• [Description of the task]:
Set down the entries that follow exactly as written, leaving out any images.

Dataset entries
* * *
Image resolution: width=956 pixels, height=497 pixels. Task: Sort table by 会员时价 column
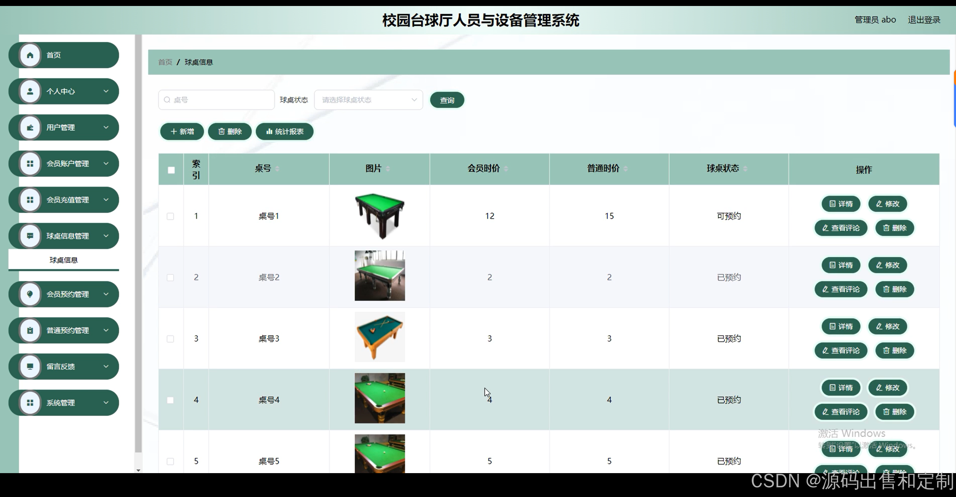(506, 169)
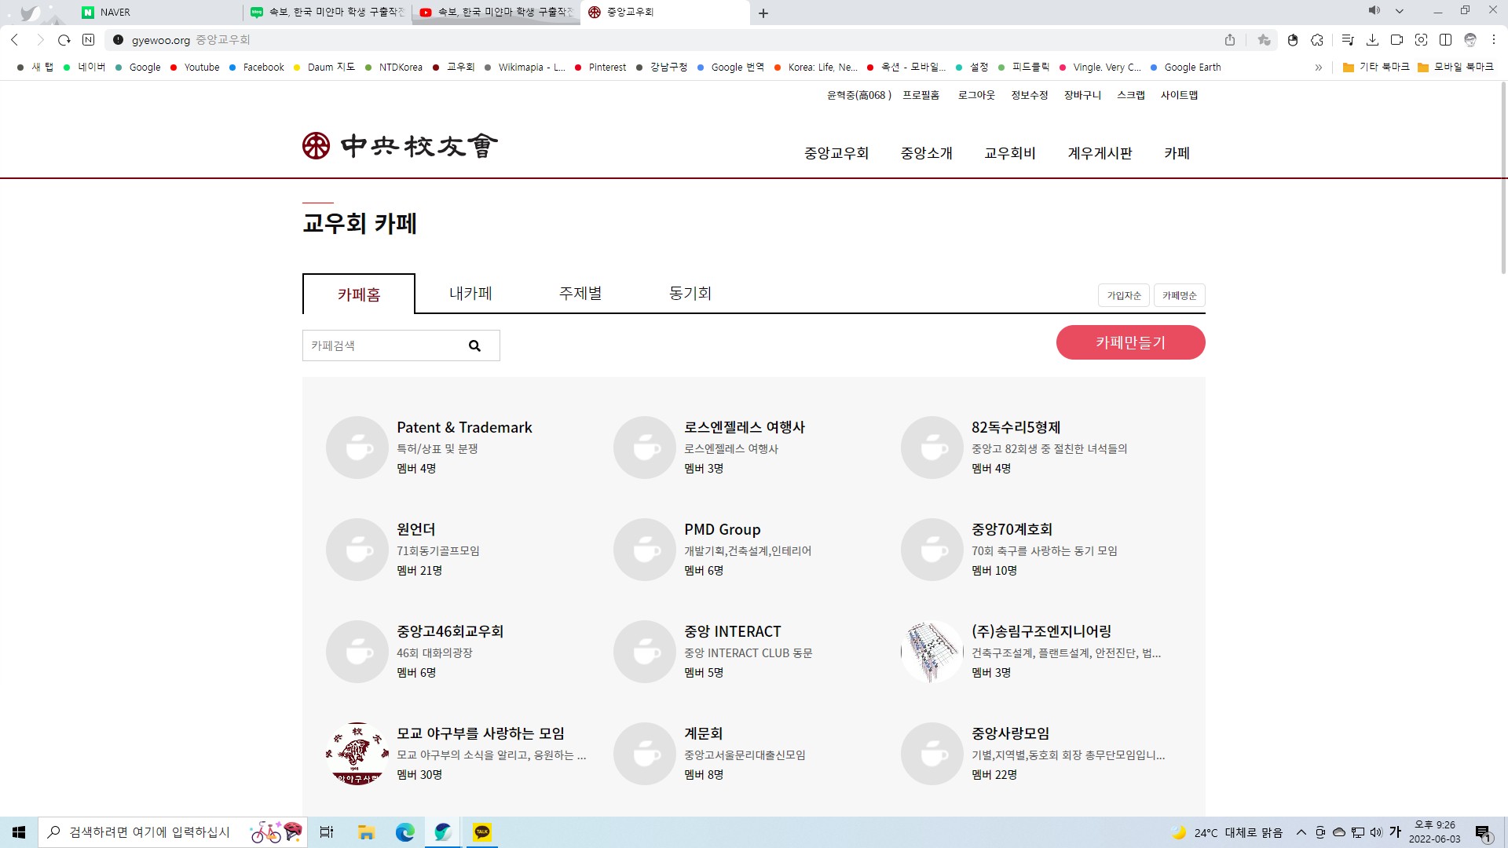Image resolution: width=1508 pixels, height=848 pixels.
Task: Open the browser extensions puzzle icon
Action: pyautogui.click(x=1317, y=40)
* * *
• [Answer section]:
Image resolution: width=956 pixels, height=497 pixels. Task: Sort table by 会员时价 column
(506, 169)
Image resolution: width=1508 pixels, height=848 pixels.
Task: Open the browser extensions puzzle icon
Action: pyautogui.click(x=1317, y=40)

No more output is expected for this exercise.